→ OBJECTIVE A
In the post about Spotify streaming payments, what share does CD Baby take off the top?
→ OBJECTIVE B
Resume the post about Spotify streaming payments, starting right after its final sentence.

[START SOURCE]

Spotify has been the topic of much debate this week, thanks to Taylor Swift’s decision to pull her catalog and Aloe Blacc’s piece in Wired entitled “Streaming Services Need to Pay Songwriters Fairly.”

Given my somewhat unique perspective on the music industry (having worked at an indie label and management company and now as an artist), I decided to see what I could learn about streaming payments using the data available to me – Moke Hill Spotify numbers.

When Drew and I started Moke Hill a year and a half ago, we began by writing a bunch of songs, convinced the rest of the guys to join us, then put out an EP at the end of 2013. We’ve spent nothing on marketing or PR, and have no label or management support. Our plan was essentially to lay the foundation for the band with the EP, then finish a full length that we could use to find label, management and booking partners.

At the beginning of 2014, the song “Detroit” started getting a fair number of plays on Spotify, and has been streamed 299,431 times as of today.

Moke Hill – Detroit

The numbers reported to date for Detroit are below (the payments haven’t caught up with the actual streams yet):

204,250 Spotify streams = $910.43 

This means we’re getting paid ~0.4457 cents for every Spotify stream. Since we didn’t/don’t have a label, we used CD Baby to distribute the EP to the digital services and never pressed any physical copies. CD Baby takes 15% off the top, so Spotify is actually paying out more than we’re seeing (~0.5244 cents/stream).

Obviously the math won’t be perfect (more detailed explanation here), but applying our per stream numbers to the Avicii song that Aloe Blacc references (“Wake Me Up”) tells me that Spotify will pay out in the neighborhood of $1,563,792 (our cents per stream x 298,203,998 current plays / .85, since CDBaby is taking 15%) on the streams for that song, to date. One song, on one still relatively small streaming service.

That doesn’t sound so bad, right? It might even make you wonder why Aloe Blacc is upset with Spotify. The answer is complex, but the revenue generated from Spotify streams is divided much the same way it is on iTunes, and CD sales before that.

[END SOURCE]
[START MATERIAL SHOWN]

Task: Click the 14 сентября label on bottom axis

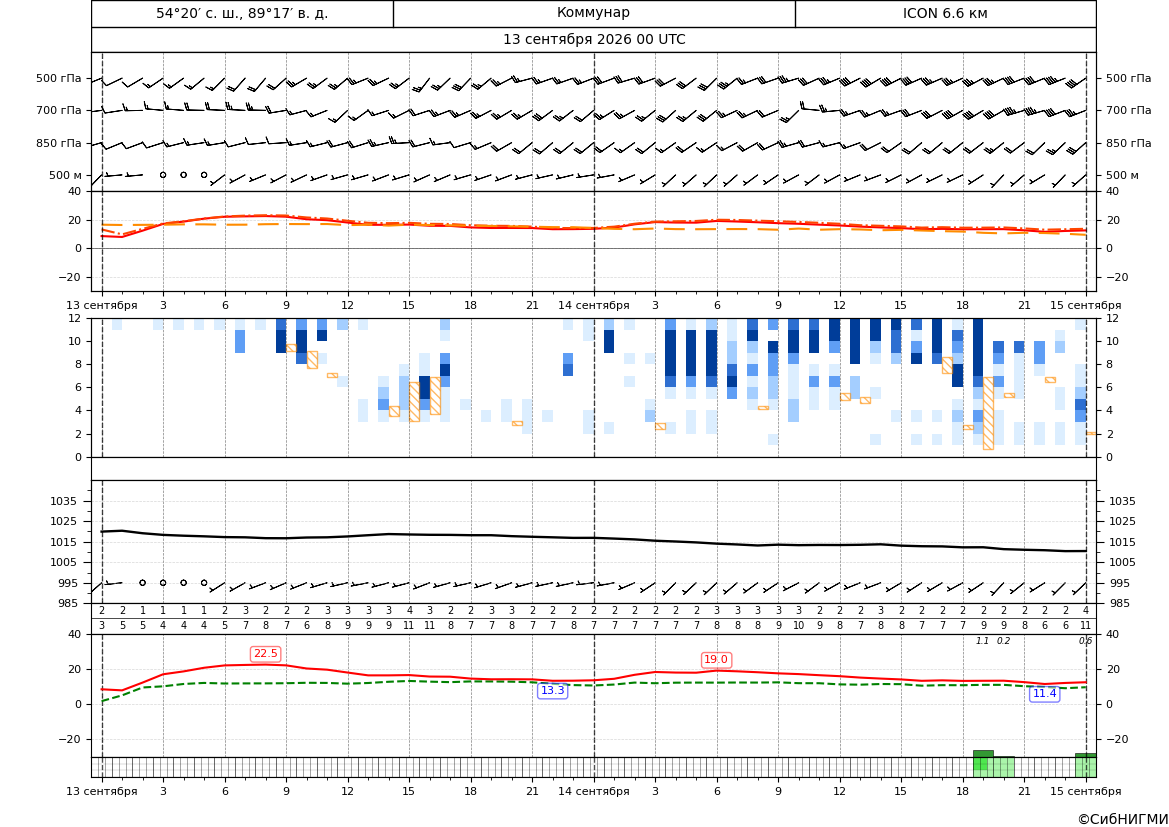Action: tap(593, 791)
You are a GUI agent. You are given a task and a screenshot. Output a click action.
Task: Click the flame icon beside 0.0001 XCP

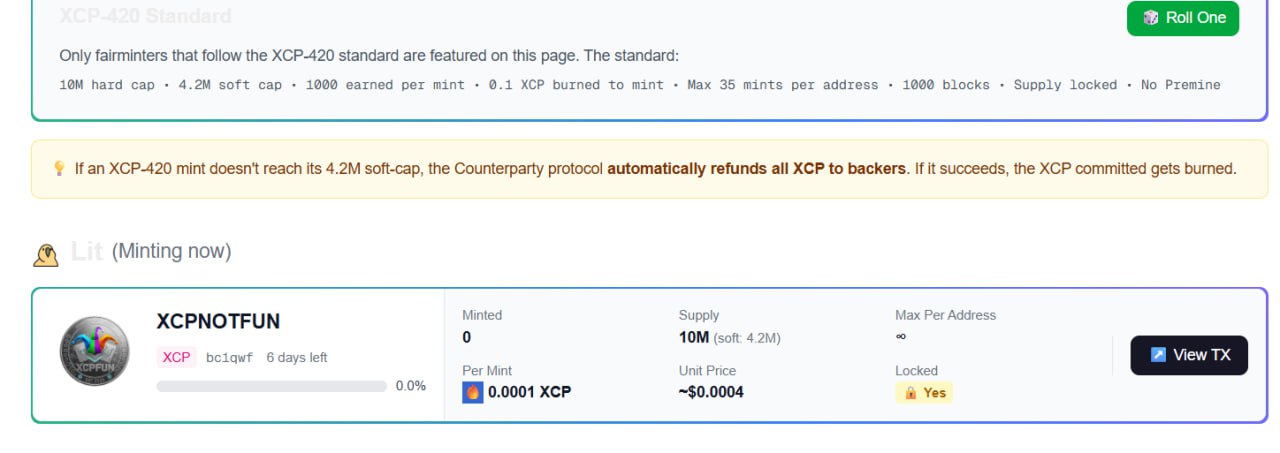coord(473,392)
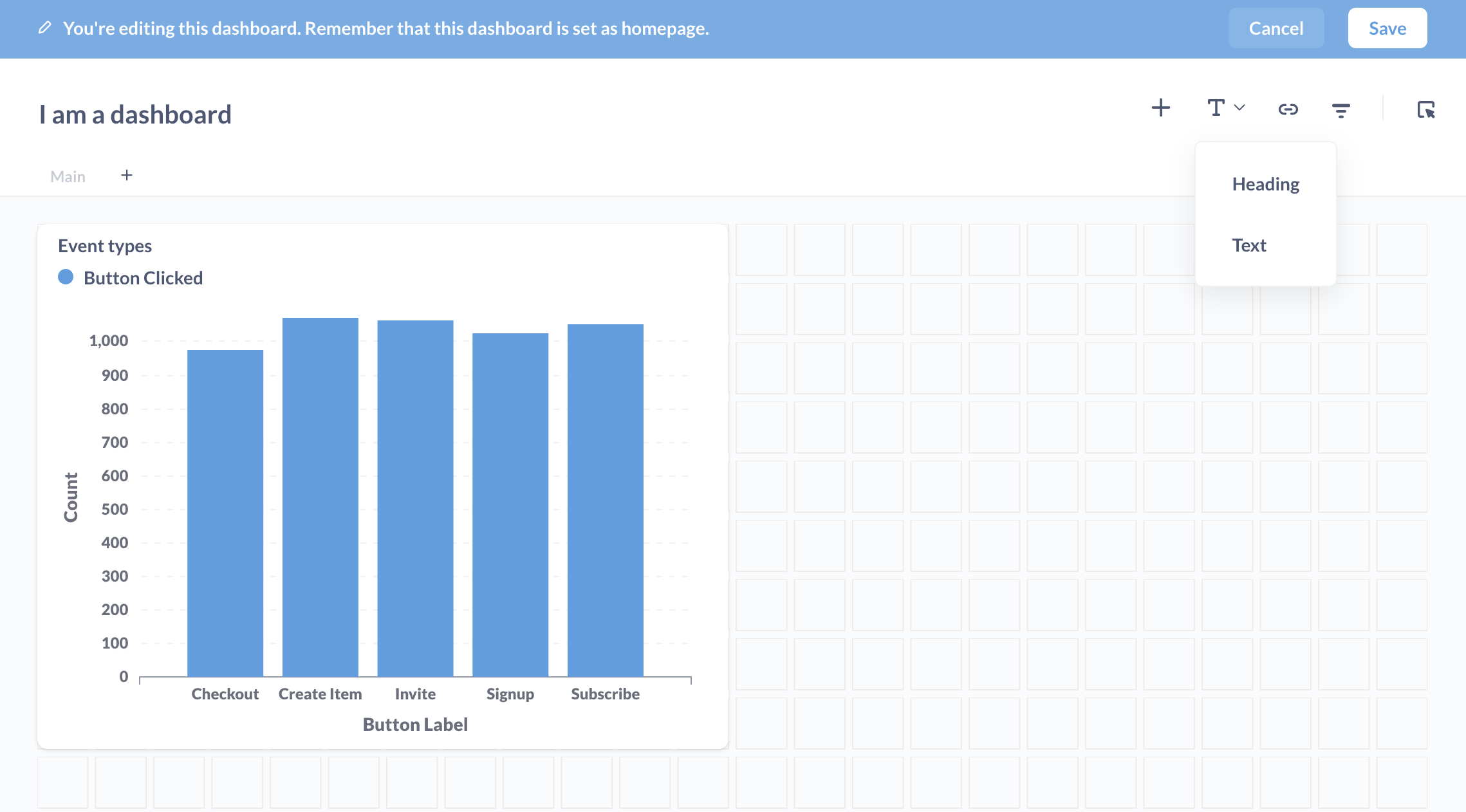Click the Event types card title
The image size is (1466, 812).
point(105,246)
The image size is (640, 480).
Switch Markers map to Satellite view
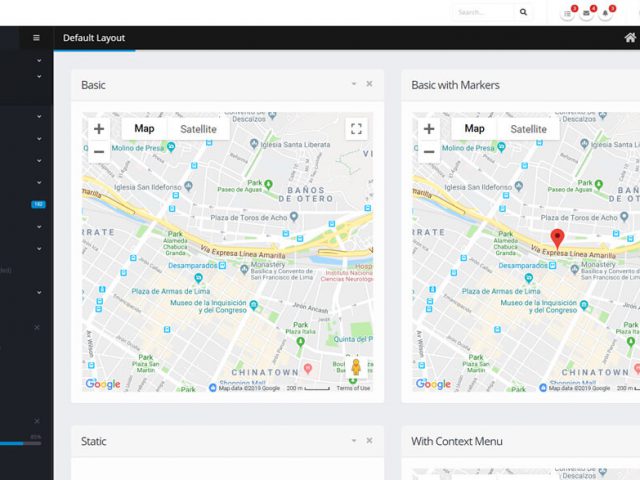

[END MATERIAL SHOWN]

→ EXPECTED OUTPUT A
CD Baby takes 15% off the top.

→ EXPECTED OUTPUT B
In the case of Spotify, the revenue breakdown looks like this:

image

So Spotify keeps ~30% of the gross revenue, which they use to pay employees and keep the service running. ~60% is paid out to the owner of the masters (usually labels but in our case, us, through CD Baby), and the remaining ~10% is paid to the owner of the publishing.

Here is the problem with most of the arguments against Spotify; we don’t know the terms of the deals bands have signed with their labels. We don’t know if Aloe Blacc has a publishing deal. Did he get an advance for his publishing deal? What is his split on “Wake Me Up?” Without any of this information, we can’t tell exactly what is happening to the money after Spotify writes the check. All we know is - the owner of the publishing on that song should be seeing upwards of $223,000 in Spotify royalties. It isn’t Spotify’s fault that the money isn’t making it’s way to Aloe Blacc.

This makes me wonder - why is Spotify in the crosshairs because the people they pay aren’t paying the artists/writers? Did writers march on Best Buy headquarters when they felt they weren’t getting a big enough piece of CD sales? Aloe Blacc is pointing the finger at streaming services for what he feels is a raw deal, when the reality is that Spotify simply adheres to the model that has been in place for years, and therefore pays roughly the same percentage of revenue to writers as CDs or iTunes.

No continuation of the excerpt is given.